▶ **PAGE EXCERPT**:
──────────

We are back home after a 3000 mile / 1 month road trip through the Mountain West. It’s good to be back, especially for our young kids to settle back into a routine. But I’ll miss the daily action of new places and can’t wait to get back on the road again.

Markets have been nutty while traveling, but in a manner that I had long hoped for. Excesses of recent years have been unraveling, and the ensuing volatility is up. While our portfolio is marked lower today, the companies we own in our equity sleeve are likely seeing a deluge of opportunities to make decade defining investments at more logical pricing than the recent past.

I’m beating a well worn drum here, but it bears re-mentioning that the construct of our portfolio allows for lower stress in times like these, at based on my own personality. Investment income continues to flow in the door with no change to date (in fact, accelerating though distributions are mostly a reflection of past / current performance, not the future) and enables continued reinvestment on a regular basis.

──────────

▶ **SUPPLIED ENTRIES**:

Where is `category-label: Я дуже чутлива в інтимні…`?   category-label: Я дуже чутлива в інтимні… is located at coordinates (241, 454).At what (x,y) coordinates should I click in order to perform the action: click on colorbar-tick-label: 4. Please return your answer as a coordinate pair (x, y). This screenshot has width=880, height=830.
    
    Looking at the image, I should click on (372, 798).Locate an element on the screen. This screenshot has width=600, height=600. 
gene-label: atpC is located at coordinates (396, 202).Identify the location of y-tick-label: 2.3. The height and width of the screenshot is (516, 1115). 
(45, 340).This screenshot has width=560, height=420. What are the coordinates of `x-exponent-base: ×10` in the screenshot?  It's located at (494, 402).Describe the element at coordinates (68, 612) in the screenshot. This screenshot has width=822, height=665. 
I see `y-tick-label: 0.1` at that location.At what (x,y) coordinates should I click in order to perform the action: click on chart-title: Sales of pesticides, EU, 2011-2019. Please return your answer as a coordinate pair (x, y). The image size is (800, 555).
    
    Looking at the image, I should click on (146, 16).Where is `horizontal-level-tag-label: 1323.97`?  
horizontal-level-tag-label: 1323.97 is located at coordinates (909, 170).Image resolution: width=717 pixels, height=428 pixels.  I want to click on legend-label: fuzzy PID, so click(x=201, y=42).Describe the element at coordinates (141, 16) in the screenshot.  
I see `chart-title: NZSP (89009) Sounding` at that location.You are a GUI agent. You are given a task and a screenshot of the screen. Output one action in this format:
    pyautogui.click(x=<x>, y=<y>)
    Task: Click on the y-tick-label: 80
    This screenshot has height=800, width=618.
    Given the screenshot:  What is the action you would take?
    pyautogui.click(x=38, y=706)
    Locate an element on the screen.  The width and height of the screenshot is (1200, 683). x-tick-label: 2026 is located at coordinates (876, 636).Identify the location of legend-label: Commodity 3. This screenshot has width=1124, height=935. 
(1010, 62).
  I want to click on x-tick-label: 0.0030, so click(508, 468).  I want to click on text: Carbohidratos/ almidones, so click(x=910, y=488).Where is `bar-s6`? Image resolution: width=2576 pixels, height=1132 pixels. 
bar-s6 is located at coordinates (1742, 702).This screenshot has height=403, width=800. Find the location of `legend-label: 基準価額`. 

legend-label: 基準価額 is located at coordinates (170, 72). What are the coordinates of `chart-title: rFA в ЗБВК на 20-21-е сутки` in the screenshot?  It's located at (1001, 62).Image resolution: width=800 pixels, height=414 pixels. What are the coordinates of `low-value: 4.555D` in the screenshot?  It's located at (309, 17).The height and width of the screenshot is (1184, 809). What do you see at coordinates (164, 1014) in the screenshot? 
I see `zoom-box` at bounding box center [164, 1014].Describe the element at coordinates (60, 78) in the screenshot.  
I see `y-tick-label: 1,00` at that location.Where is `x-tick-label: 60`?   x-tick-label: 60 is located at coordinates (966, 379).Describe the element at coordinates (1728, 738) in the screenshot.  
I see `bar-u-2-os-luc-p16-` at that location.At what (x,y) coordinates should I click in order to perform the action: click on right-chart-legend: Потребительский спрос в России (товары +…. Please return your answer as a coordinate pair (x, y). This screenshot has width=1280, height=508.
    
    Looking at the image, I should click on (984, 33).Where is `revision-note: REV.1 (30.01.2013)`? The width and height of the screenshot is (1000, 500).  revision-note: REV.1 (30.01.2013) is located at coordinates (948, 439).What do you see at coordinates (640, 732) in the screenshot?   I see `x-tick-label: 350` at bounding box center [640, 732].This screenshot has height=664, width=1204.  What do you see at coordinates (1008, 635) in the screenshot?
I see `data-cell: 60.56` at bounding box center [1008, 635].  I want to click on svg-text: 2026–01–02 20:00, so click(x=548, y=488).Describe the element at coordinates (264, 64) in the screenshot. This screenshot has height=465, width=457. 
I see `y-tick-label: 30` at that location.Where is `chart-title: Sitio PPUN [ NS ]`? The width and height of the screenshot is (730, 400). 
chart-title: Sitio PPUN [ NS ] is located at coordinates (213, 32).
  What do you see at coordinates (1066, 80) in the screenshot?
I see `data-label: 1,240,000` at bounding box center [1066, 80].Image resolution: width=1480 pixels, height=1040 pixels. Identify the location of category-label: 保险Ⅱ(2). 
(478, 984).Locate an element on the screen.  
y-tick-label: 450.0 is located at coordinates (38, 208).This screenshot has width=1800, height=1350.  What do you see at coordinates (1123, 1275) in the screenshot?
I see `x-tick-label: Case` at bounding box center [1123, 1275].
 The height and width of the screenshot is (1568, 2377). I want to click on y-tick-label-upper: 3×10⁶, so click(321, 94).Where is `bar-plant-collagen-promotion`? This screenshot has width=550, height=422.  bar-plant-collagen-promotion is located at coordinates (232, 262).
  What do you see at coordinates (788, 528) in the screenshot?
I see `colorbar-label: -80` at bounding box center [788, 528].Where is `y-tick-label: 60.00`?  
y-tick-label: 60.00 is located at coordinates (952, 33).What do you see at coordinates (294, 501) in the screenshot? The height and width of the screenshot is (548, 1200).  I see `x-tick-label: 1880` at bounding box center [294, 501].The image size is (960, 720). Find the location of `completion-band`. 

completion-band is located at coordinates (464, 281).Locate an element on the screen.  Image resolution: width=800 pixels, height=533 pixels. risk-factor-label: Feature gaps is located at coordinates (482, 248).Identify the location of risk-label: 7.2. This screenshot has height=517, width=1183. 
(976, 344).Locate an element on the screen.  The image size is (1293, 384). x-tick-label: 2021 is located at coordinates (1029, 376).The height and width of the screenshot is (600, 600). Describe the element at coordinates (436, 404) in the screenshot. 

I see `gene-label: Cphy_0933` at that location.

──────────

▶ **WHAT THE EXERCISE ASKS**: Continue the piece about the road trip and the investment portfolio, starting right after its final sentence. The entries were drawn from a different source than the text.

▶ **WRITTEN REPLY**:
I’ve been picking up shares of fiscally sound companies with dividend yields between 5-8%, that often appear to have no hope for growth in the next few years. Why? Investors love to buy things that have some measure of certainty in their story, something that gives them hope (e.g., share price is down but the future is so bright!). They don’t like to buy things that appear to bear the brunt of whatever the current drawdown is.

As an example, M&A volumes are in the tank right now. If one were to guess, it seems like uncertainty and fear is likely to persist for potentially the rest of the year and perhaps next year too. Certain M&A shops are trading as though this state of the market will persist indefinitely, and there won’t ever be a recovery of business. That may be the case, but it also may not. I’m happy to pick up shares with a generally uninteresting base case, meaning perhaps paying 10x current earnings (with earnings down ~75% from 2021) with a nice payout to shareholders annually and no growth, with the potential upside of M&A volumes improving in coming years.

While this is just what I’ve been up to, there are many ways to position or reposition for the changed economic environment, and I’m looking forward to digging into ways to play offense as new opportunities emerge.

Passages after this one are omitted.